◆ What is being asked:
Can you repeat everything from "Task: Click the first bullet point marker" down to "click(x=122, y=511)", swapping "screenshot" for "screen image" and keeping all else as it stands? Return only those lines.

◆ Input:

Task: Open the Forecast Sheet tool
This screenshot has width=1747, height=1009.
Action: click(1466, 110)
* * *
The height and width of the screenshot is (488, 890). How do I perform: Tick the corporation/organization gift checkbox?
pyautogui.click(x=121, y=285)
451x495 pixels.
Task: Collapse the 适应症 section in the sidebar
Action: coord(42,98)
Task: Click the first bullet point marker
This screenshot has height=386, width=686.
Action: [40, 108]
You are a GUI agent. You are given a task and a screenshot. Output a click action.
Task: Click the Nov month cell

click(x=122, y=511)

◆ Task result:
Task: Click the first bullet point marker
This screen image has height=386, width=686.
Action: [40, 108]
You are a GUI agent. You are given a task and a screen image. Output a click action.
Task: Click the Nov month cell

click(x=122, y=511)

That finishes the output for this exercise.